Para FMI, economia brasileira está na melhor condição em anos

Sexta, 25 de Março de 2005 às 15:21, por: CdB

O Fundo Monetário Internacional (FMI) afirmou que a economia brasileira desfruta das melhores condições em anos no setor financeiro, mas pediu às autoridades para manterem a inflação sob controle.

Segundo o FMI, as políticas cautelosas do Brasil desde a crise financeira de 2002 estimularam "uma transformação significativa da economia", com notáveis melhora em renda, emprego, dívida pública e reservas internacionais.

- As condições do mercado financeiro são atualmente as melhores em muitos anos - disse o organismo multilateral de crédito em um relatório anual sobre a economia brasileira, divulgado dias após o país ter pago 1,49 bilhão de dólares finais de um empréstimo de 42 bilhões de dólares.
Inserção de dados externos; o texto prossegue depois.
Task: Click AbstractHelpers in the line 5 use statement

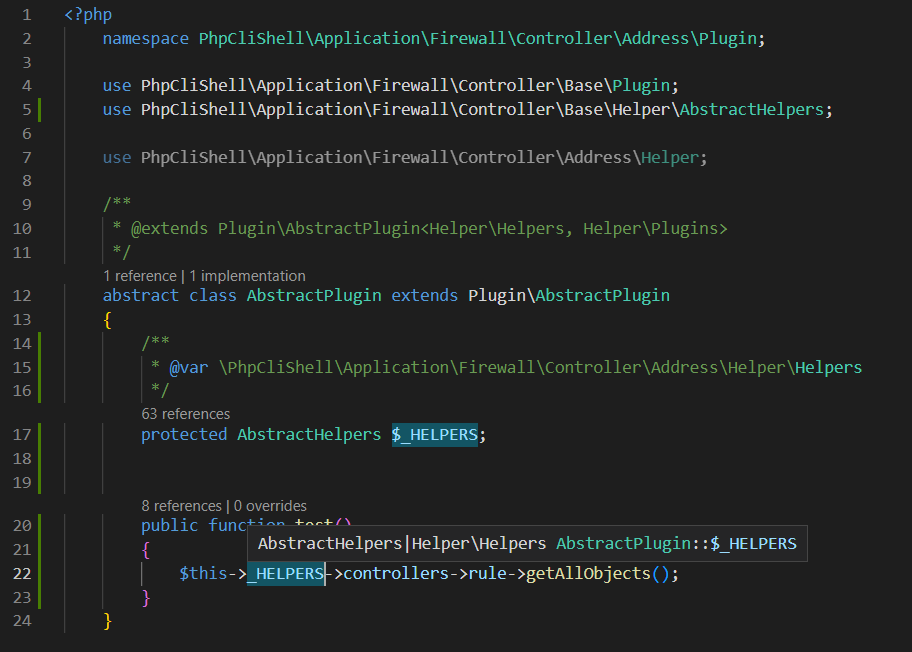Action: pyautogui.click(x=751, y=109)
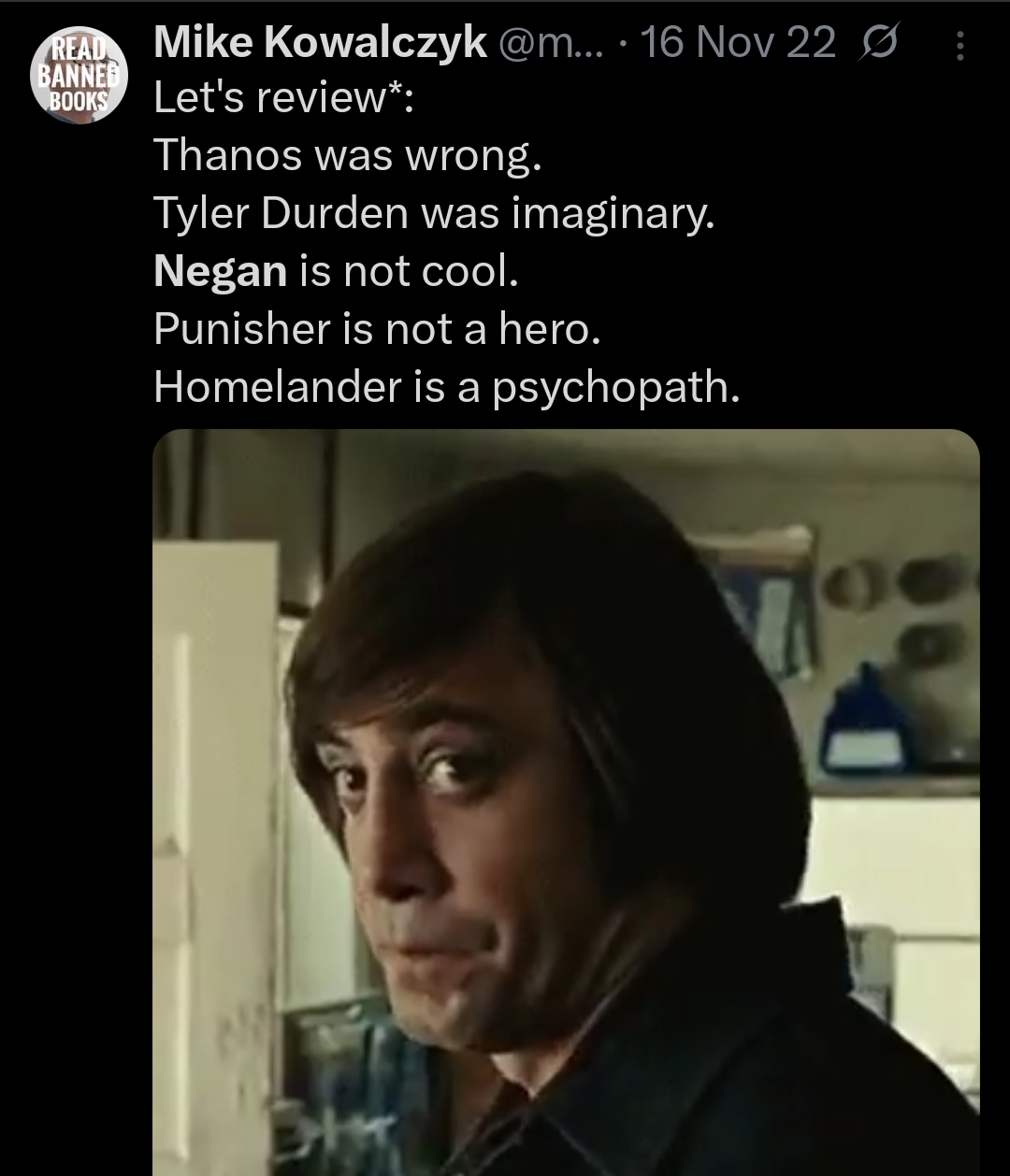The height and width of the screenshot is (1176, 1010).
Task: Tap the "Punisher is not a hero." line
Action: [x=376, y=328]
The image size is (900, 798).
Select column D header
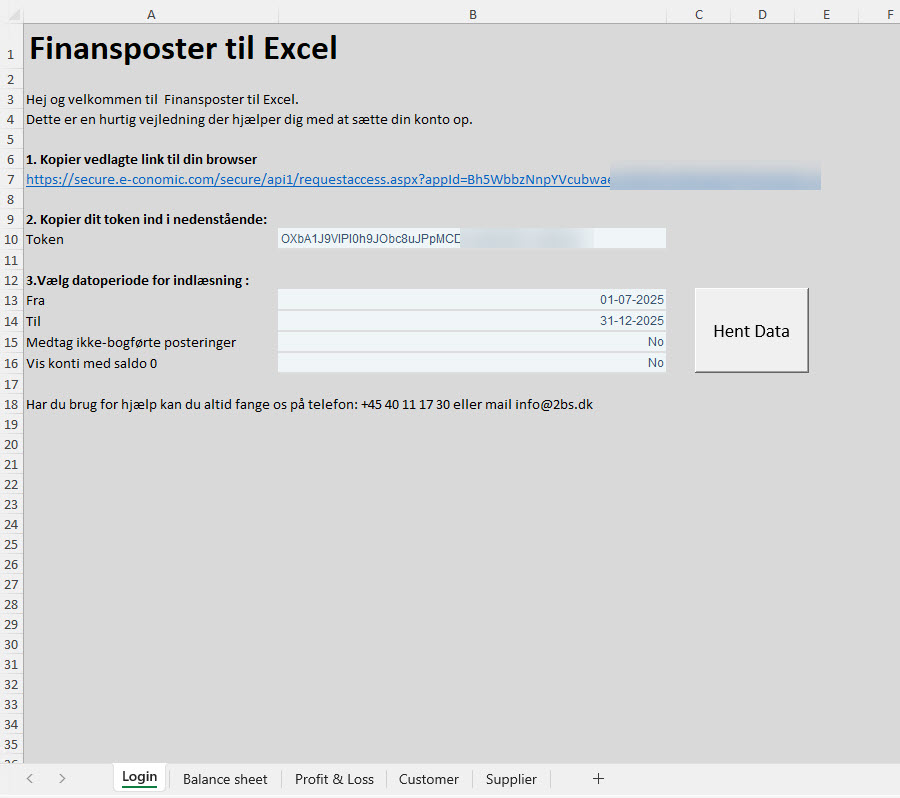762,14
O FMI, com sede em Washington, informou que, apesar de as exportações terem liderado a recuperação, a demanda doméstica também cresceu significativamente em 2004.
O órgão elogiou as autoridades brasileiras pelo seu "feito substancial" de manter a inflação controlada em 2004, mas disse que o Banco Central deveria manter a atenção sobre o persistente alto núcleo da inflação.

- O desafio para o Banco Central é reduzir mais a inflação evitando um impacto no crescimento - segundo o fundo.
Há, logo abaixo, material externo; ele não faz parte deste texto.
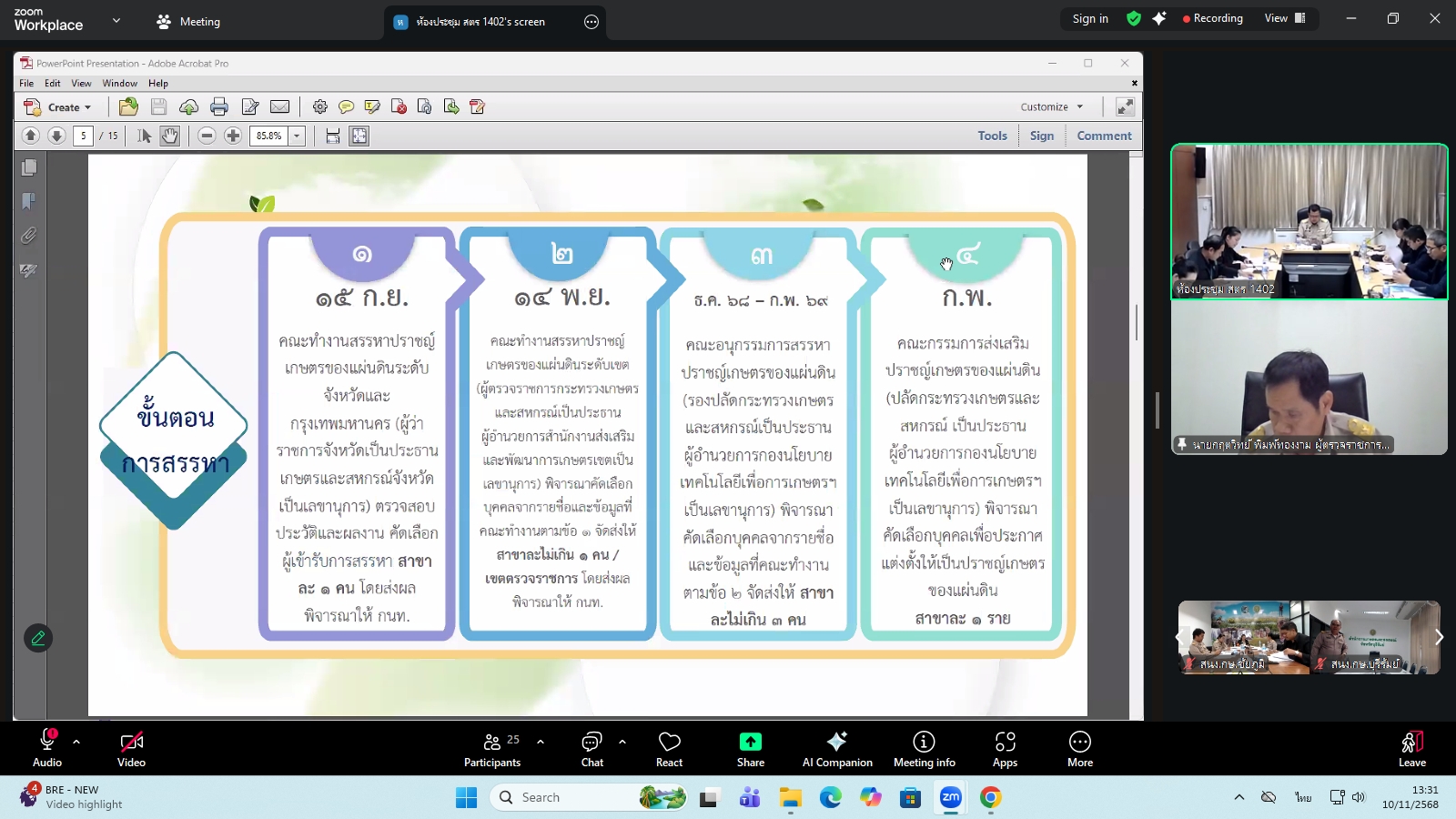Click the Sign button

[1042, 136]
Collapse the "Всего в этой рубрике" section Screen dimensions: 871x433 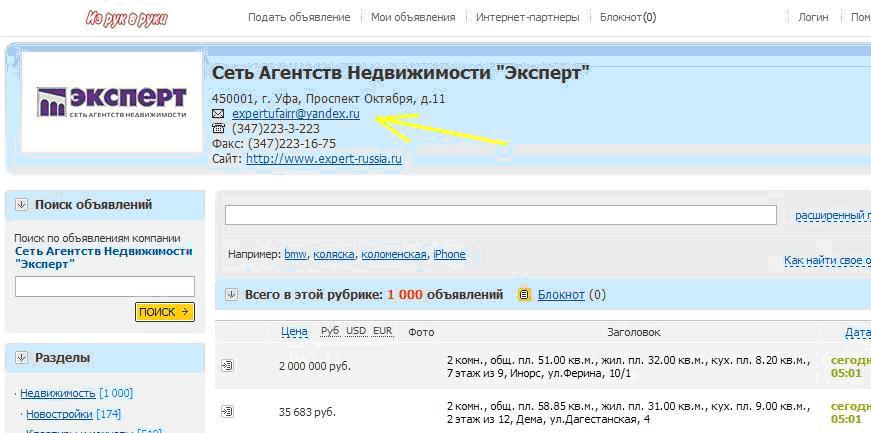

- A recente valorização do real ao lado de crescentes taxas de juros e o ritmo mais baixo de atividade podem contribuir para desacelerar a inflação nos próximos meses.

O Banco Central brasileiro aumentou a taxa de juros sete vezes consecutivas até este mês, enquanto a economia do país cresceu 5,2% em 2004, o maior índice em uma década.

No relatório, o FMI não comentou sobre o futuro do programa de empréstimos ao Brasil, que termina quinta-feira, 31 de março.

Apesar de o Brasil não descartar outro acordo com o FMI para um empréstimo preventivo, o país pressionou por um novo mecanismo que daria acesso ao dinheiro do fundo em caso de uma crise financeira sem as condições fiscais e monetárias que acompanham empréstimos do FMI.
O atual acordo do Brasil com o FMI é de 1998, quando recebeu um pacote para assegurar os investidores de que poderia pagar sua dívida em meio a uma crise nos mercados emergentes.

No médio prazo, o FMI pediu ao Brasil para aliviar as restrições orçamentárias para deixar espaço a "programas prioritários", como os gastos sociais para redução da pobreza, uma prioridade do presidente Luiz Inácio Lula da Silva.